Bis zuletzt hatte sie für ihre Partei gearbeitet. Regine Hildebrandt warb trotz ihrer Krebserkrankung noch im Berliner Wahlkampf für die SPD, erst in der vergangenen Woche wurde sie auf dem Nürnberger Parteitag mit den meisten Stimmen wieder in den SPD-Bundesvorstand gewählt. »Ich will mein Leben nicht völlig verändern nach dem Motto: Jetzt habe ich Krebs, jetzt ist mein Leben ein ganz anderes geworden. Wissen Sie, dann ist es nicht mehr mein Leben«, sagte sie schon Anfang des Jahres. In der Nacht zum vergangenen Dienstag ist dieses Leben zu Ende gegangen. Im Alter von 60 Jahren hat die frühere Brandenburger Sozialministerin ihren Kampf gegen den Brustkrebs verloren.

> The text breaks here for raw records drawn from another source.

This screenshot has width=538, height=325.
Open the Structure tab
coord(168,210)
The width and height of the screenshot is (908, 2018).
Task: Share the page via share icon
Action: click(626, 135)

Sie hielt ein Plädoyer für die aktive Sterbehilfe
Auf den Umgang mit dieser Krankheit hatte Hildebrandt ihr Engagement in ihren letzten Lebensjahren gelenkt. Sie wollte anderen Frauen in ähnlicher Situation Mut zusprechen. Sie trat in Talkshows auf und gab Interviews zu ihrer Krankheit. Mit ihrem Plädoyer für eine aktive Sterbehilfe löste sie eine neue Debatte über dieses Thema aus. So blieb es nicht lange verborgen, dass sie im Dezember 2000 einen Rückfall erlitten hatte. Trotz einer kräftezehrenden Chemotherapie lud sie am 26. April zu einem großen Empfang anlässlich ihres 60. Geburtstages ein.

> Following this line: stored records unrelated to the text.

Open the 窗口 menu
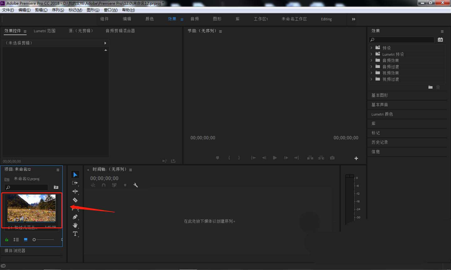 [x=110, y=10]
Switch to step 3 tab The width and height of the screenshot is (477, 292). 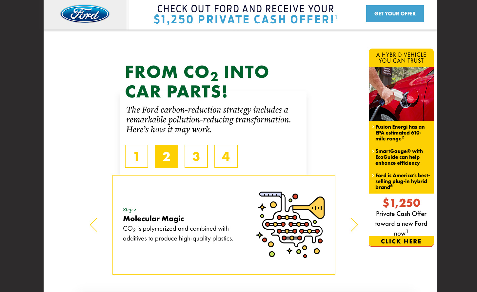[196, 156]

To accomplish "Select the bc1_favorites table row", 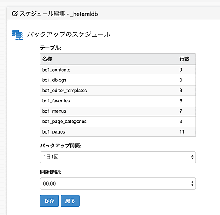I will click(x=118, y=101).
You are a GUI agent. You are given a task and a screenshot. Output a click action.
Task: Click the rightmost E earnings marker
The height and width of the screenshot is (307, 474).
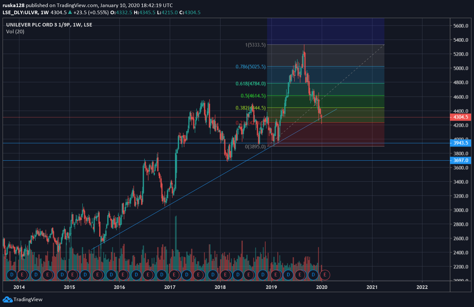click(x=325, y=275)
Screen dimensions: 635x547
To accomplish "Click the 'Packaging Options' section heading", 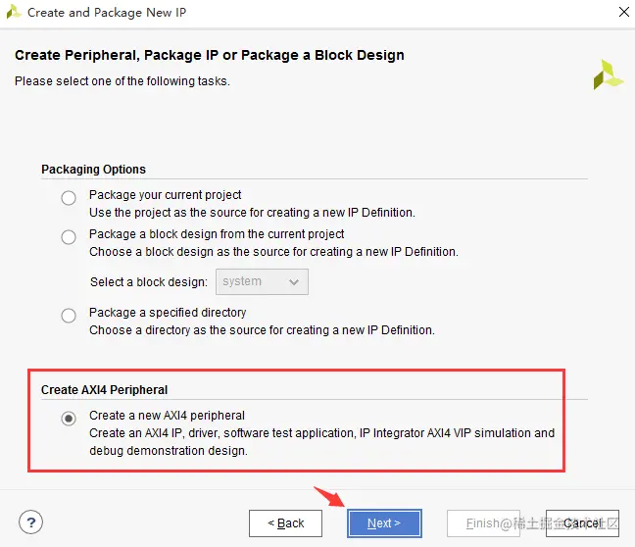I will [93, 170].
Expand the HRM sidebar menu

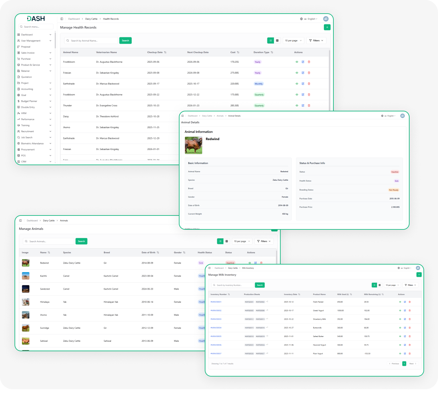point(34,113)
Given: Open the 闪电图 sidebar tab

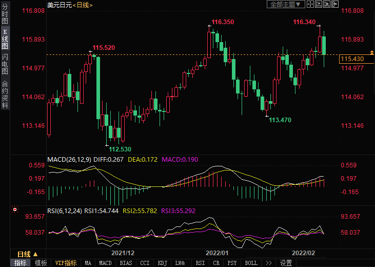Looking at the screenshot, I should (5, 64).
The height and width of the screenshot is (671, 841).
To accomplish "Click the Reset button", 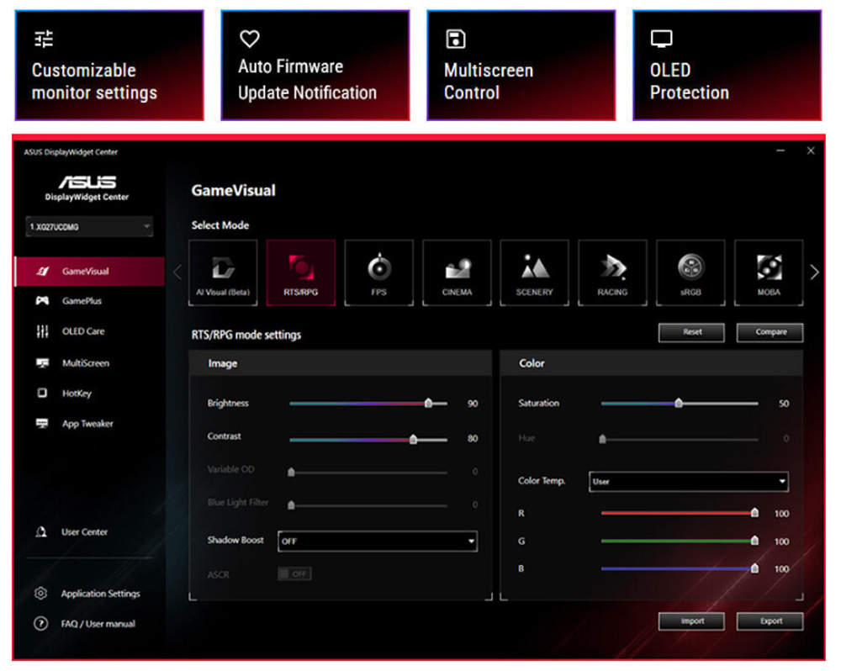I will tap(692, 332).
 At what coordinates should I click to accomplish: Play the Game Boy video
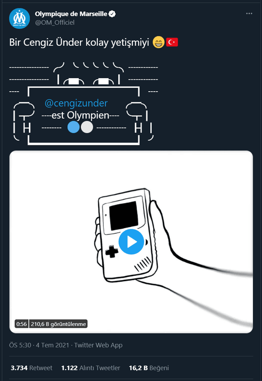(131, 241)
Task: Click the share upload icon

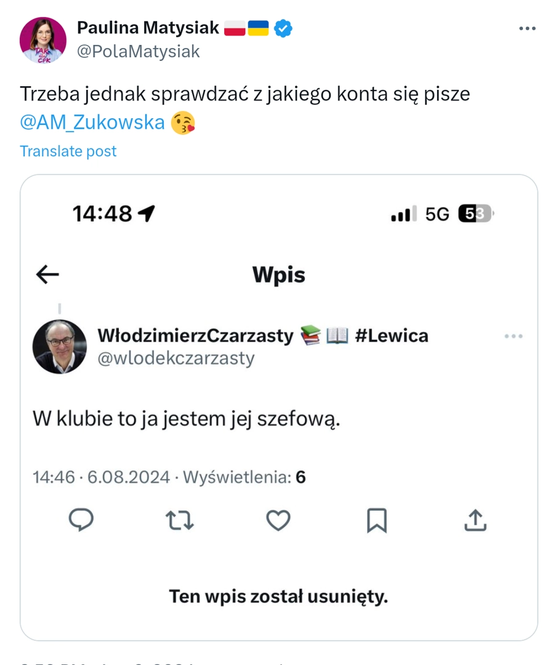Action: click(x=475, y=520)
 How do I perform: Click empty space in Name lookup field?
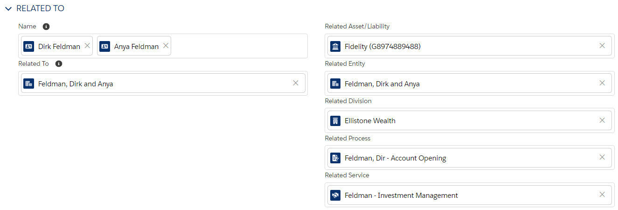click(238, 46)
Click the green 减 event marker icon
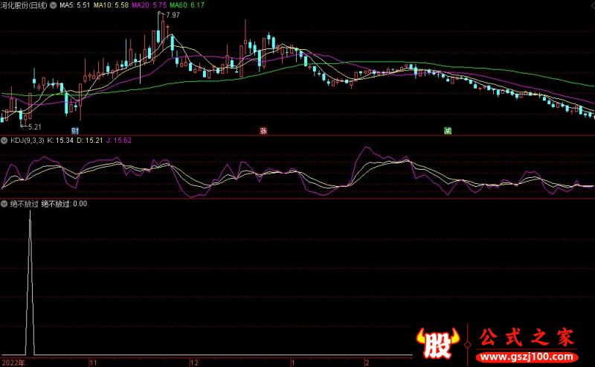Viewport: 595px width, 367px height. (x=448, y=130)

»Ich wäre nie auf die Idee gekommen, mein Schicksal für unerträglich zu halten«
Resignation über ihr Schicksal ließ sich die promovierte Biologin zumindest öffentlich nicht anmerken. »Ich habe mich nie gefragt, wieso passiert das jetzt gerade mir und wieso ausgerechnet diese furchtbare Krankheit«, sagte sie einige Monate nach der ersten Krebsdiagnose 1997.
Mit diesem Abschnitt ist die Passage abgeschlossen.